BRIEF – Give the entries back exactly, dropping each image.

DATASET –
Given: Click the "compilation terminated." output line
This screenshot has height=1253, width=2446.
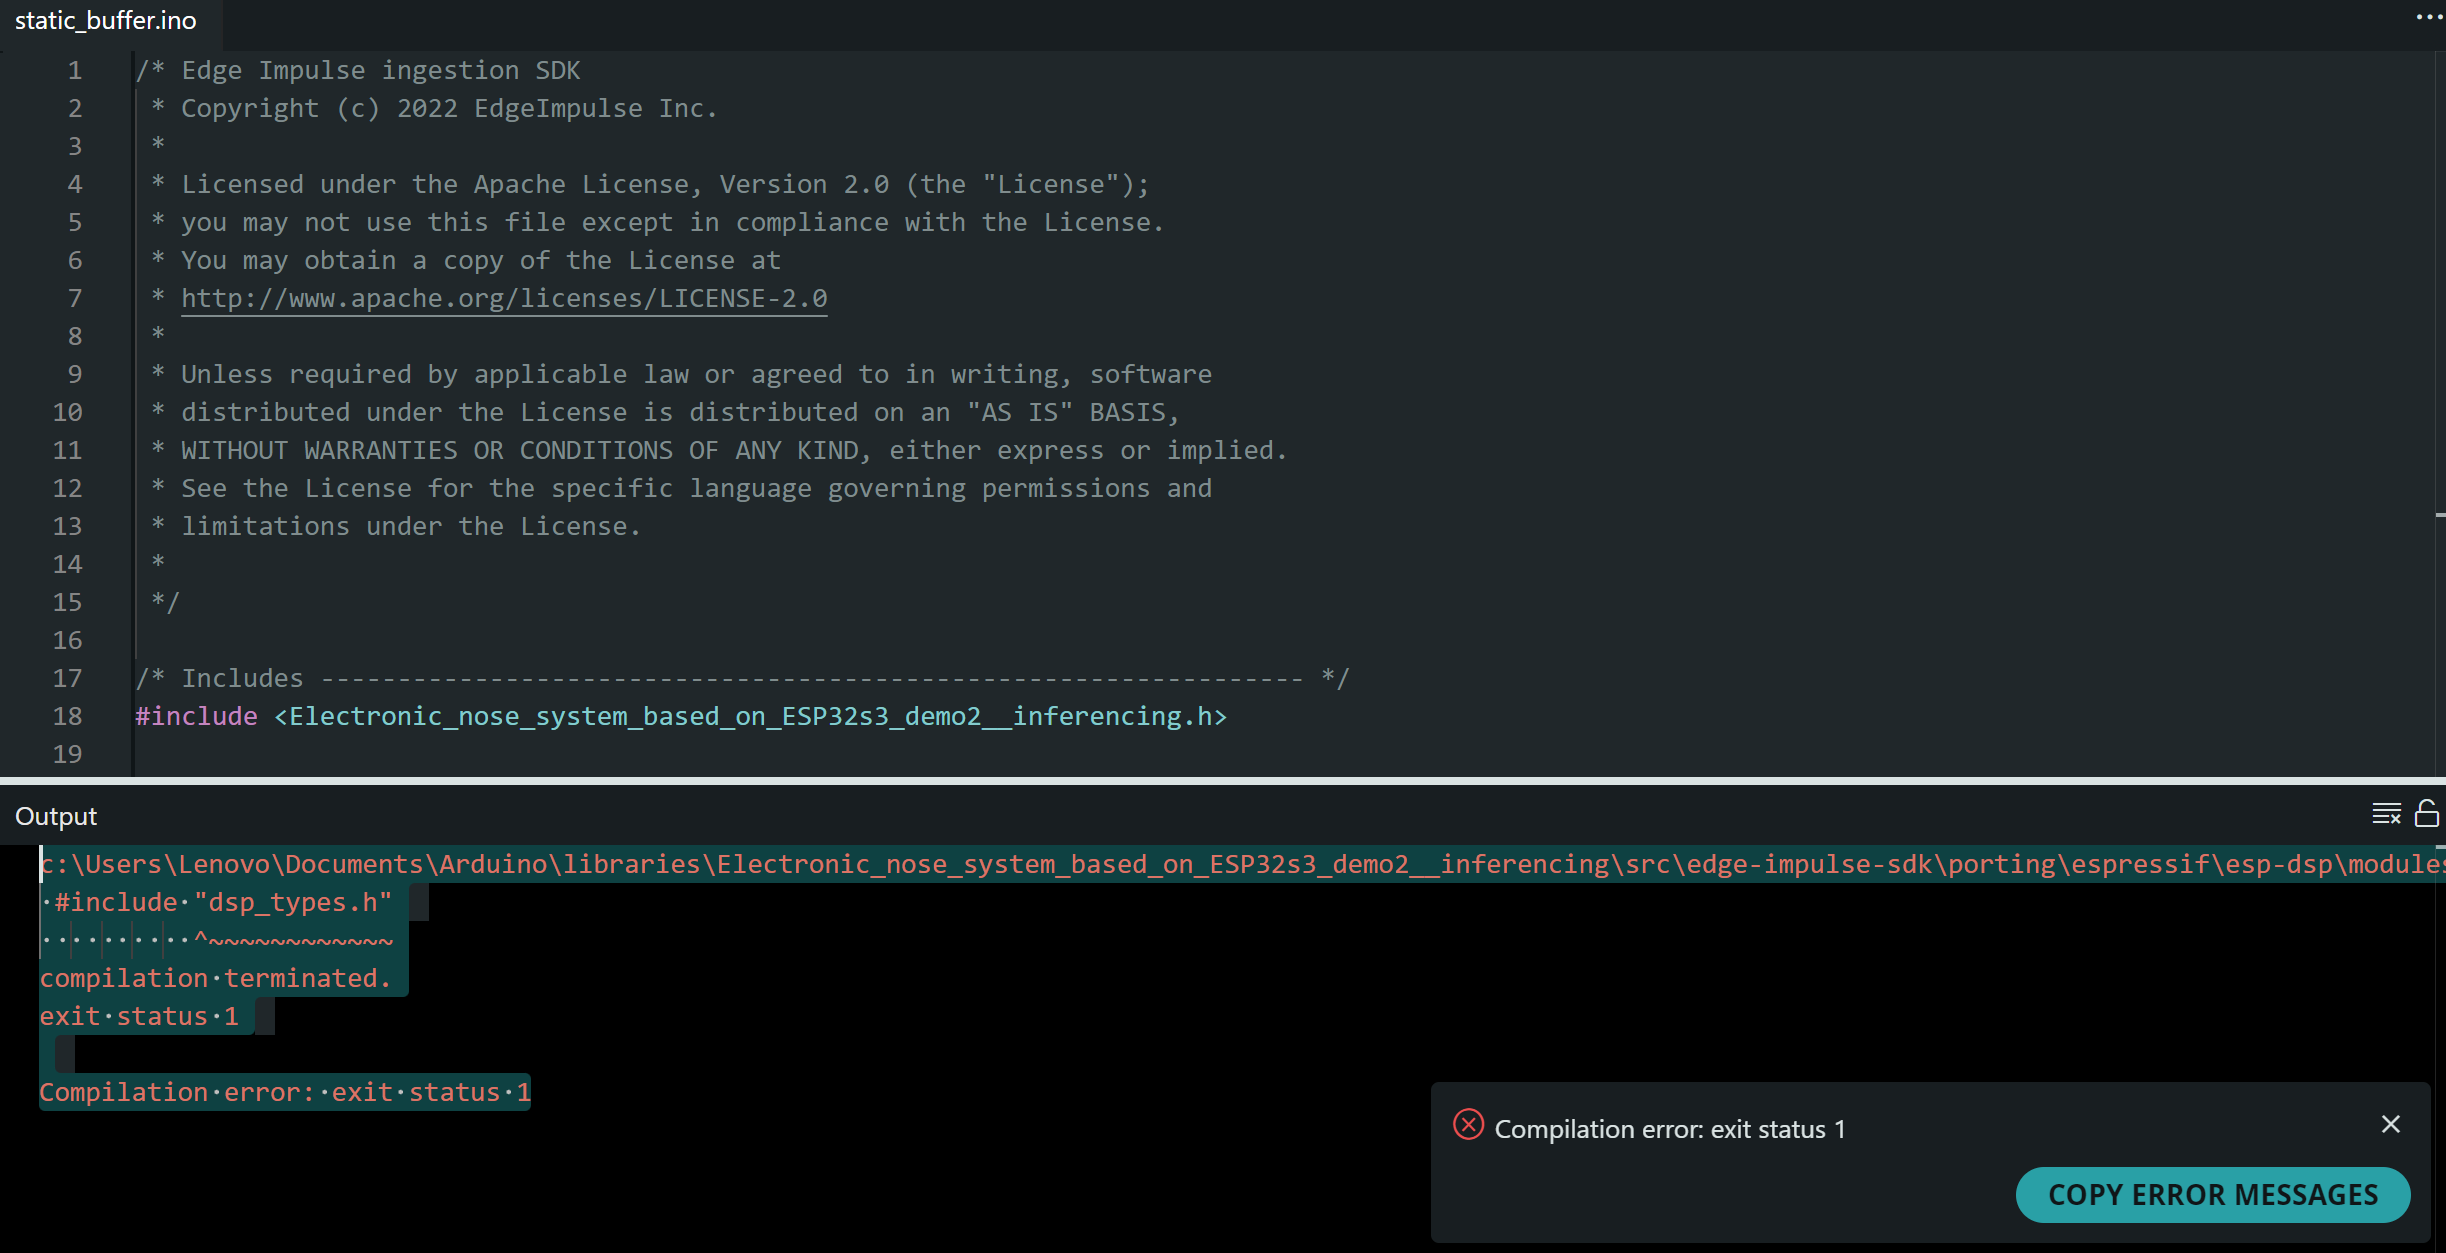Looking at the screenshot, I should click(x=214, y=978).
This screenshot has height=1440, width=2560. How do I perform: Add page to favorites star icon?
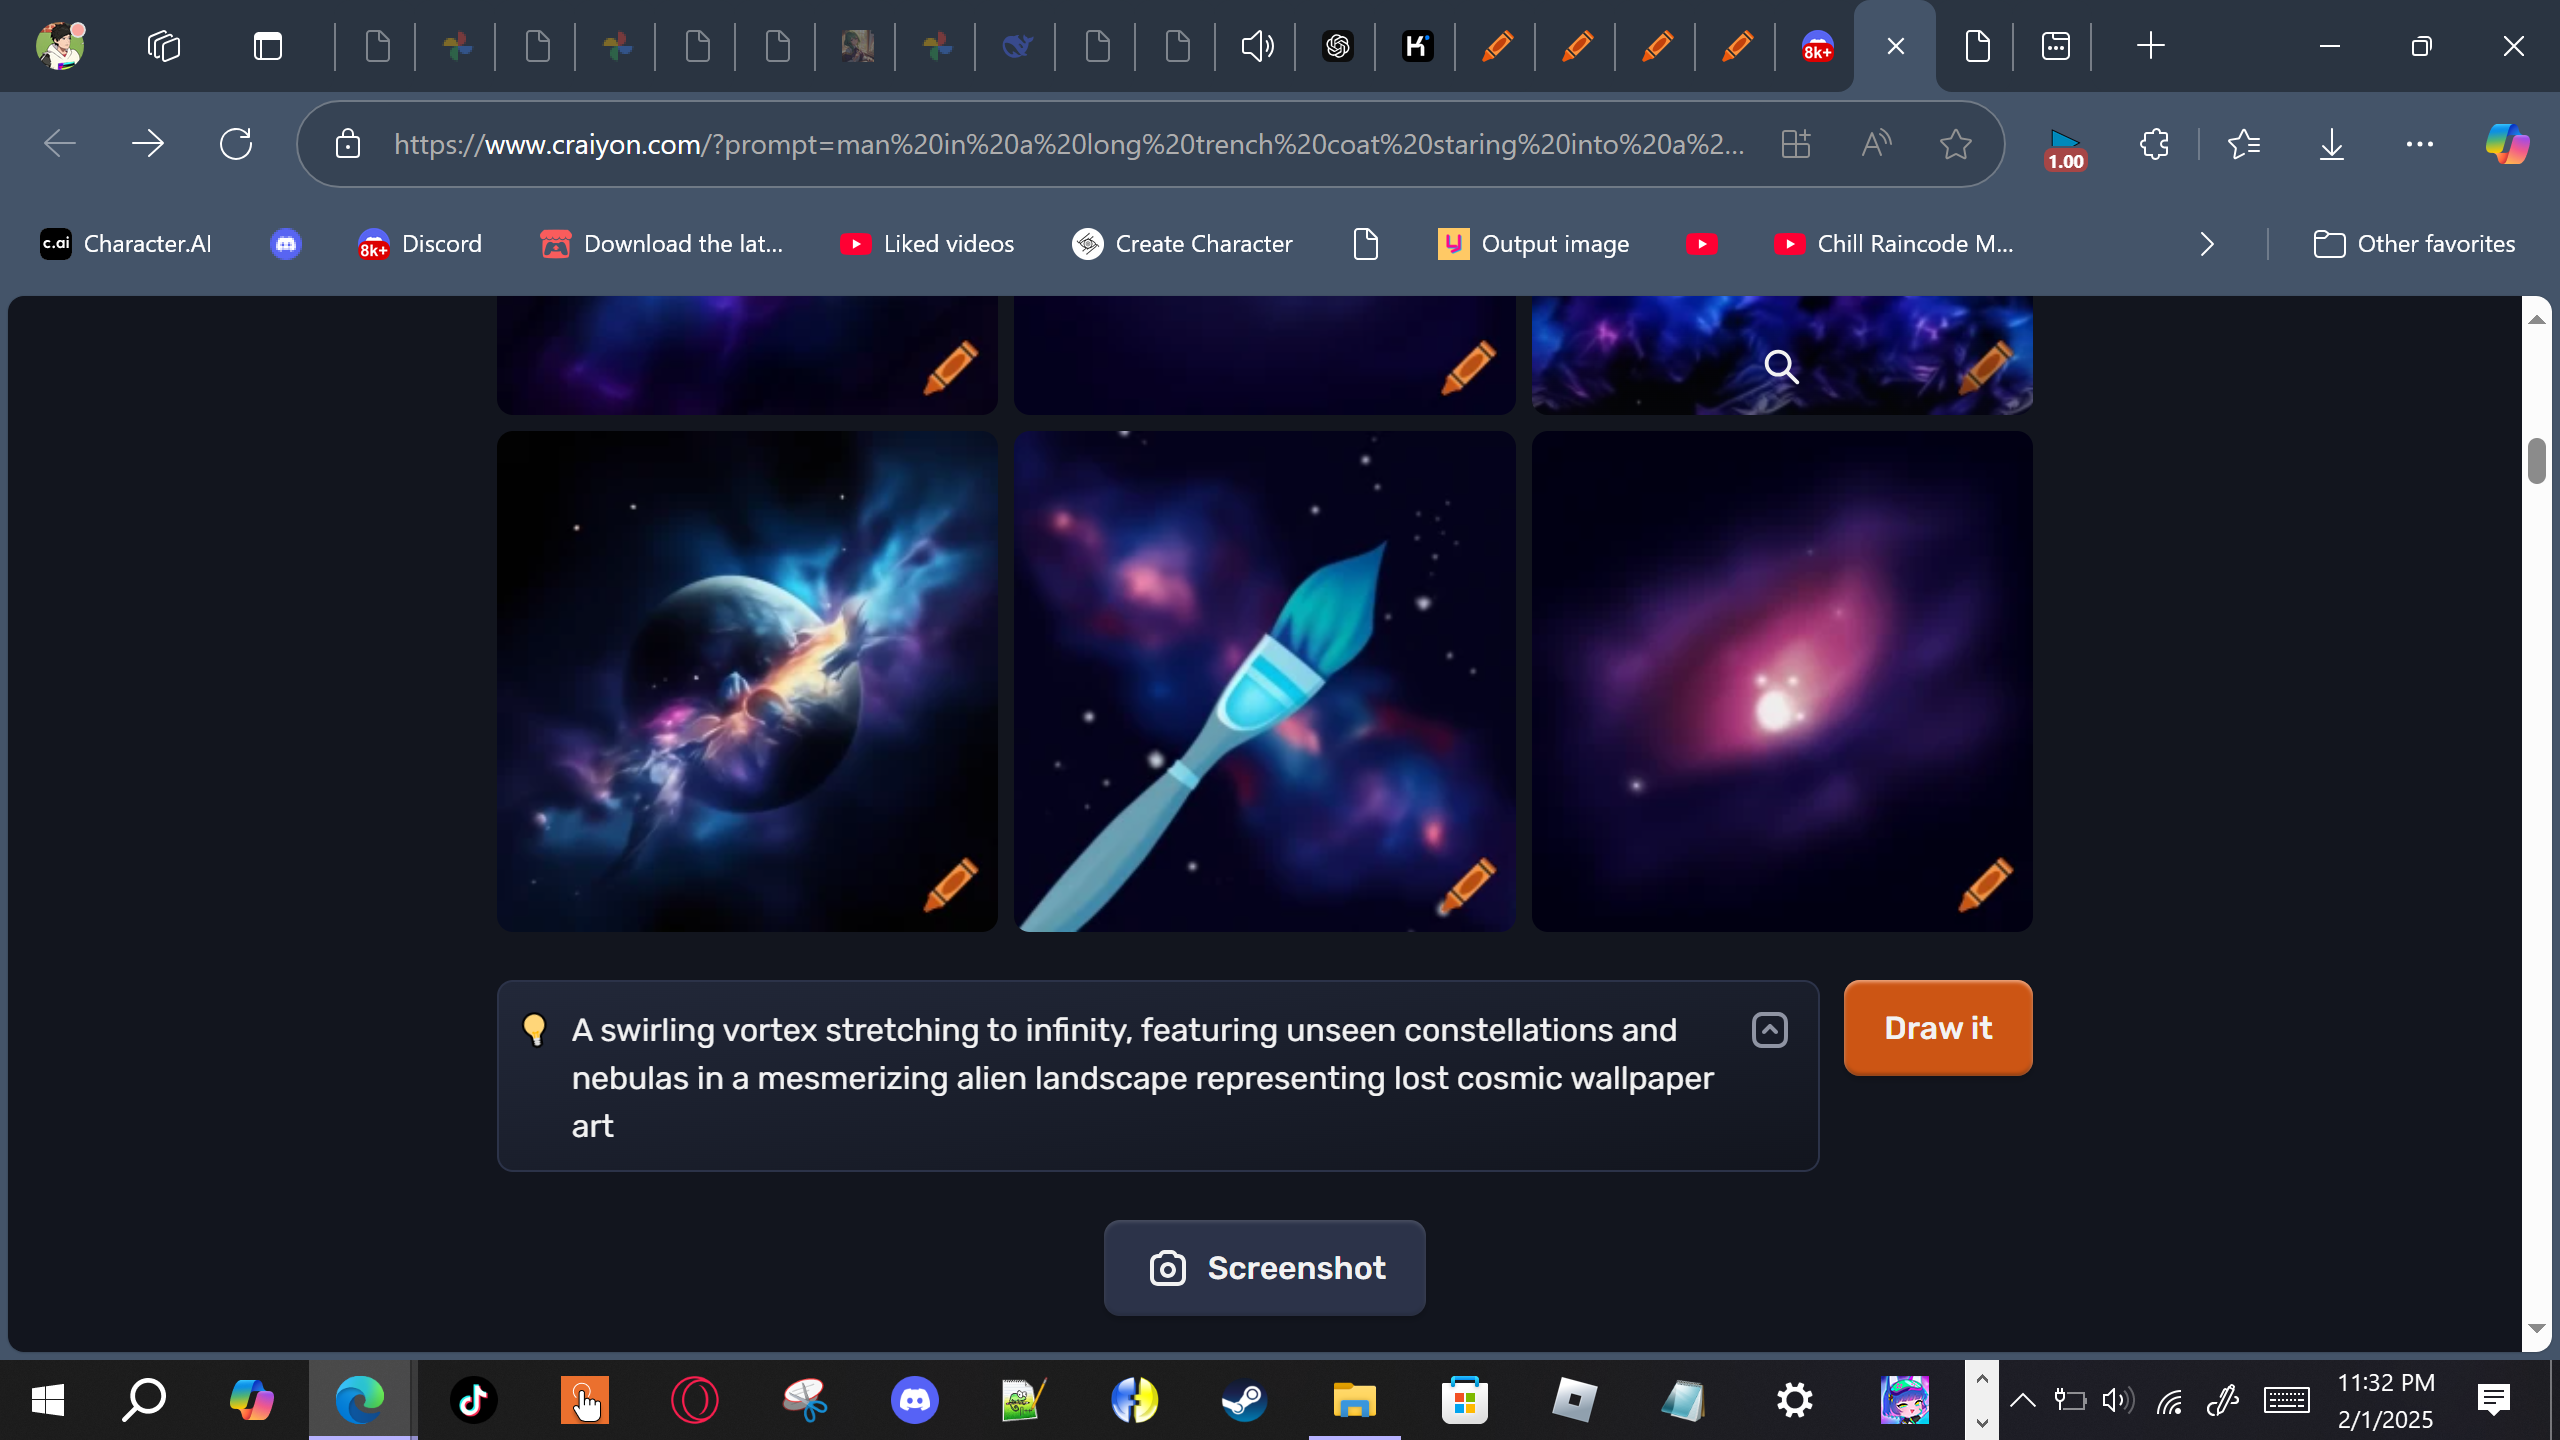[x=1955, y=145]
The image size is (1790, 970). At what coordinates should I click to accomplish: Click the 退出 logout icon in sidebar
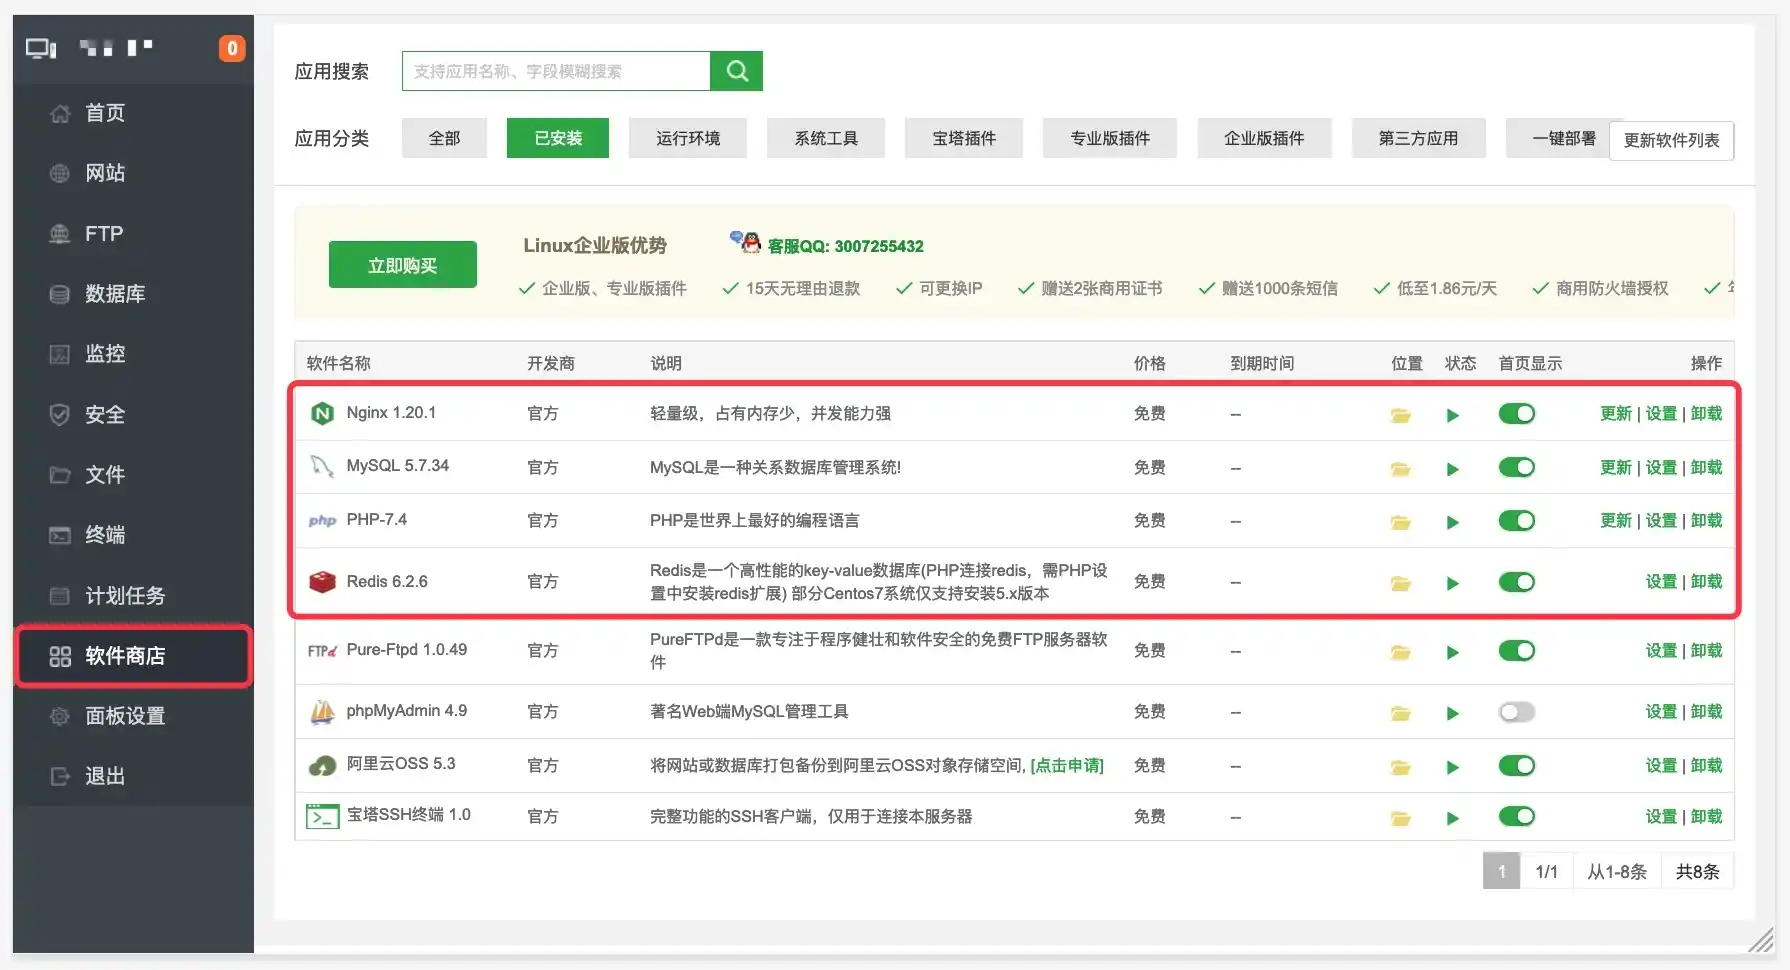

OUTPUT BELOW –
Given: Click the "compilation terminated." output line
This screenshot has height=1253, width=2446.
Looking at the screenshot, I should click(x=214, y=978).
This screenshot has height=1440, width=2560. How do I perform: Add page to favorites star icon?
[x=1955, y=145]
The image size is (1790, 970). At what coordinates should I click to accomplish: Click the 退出 logout icon in sidebar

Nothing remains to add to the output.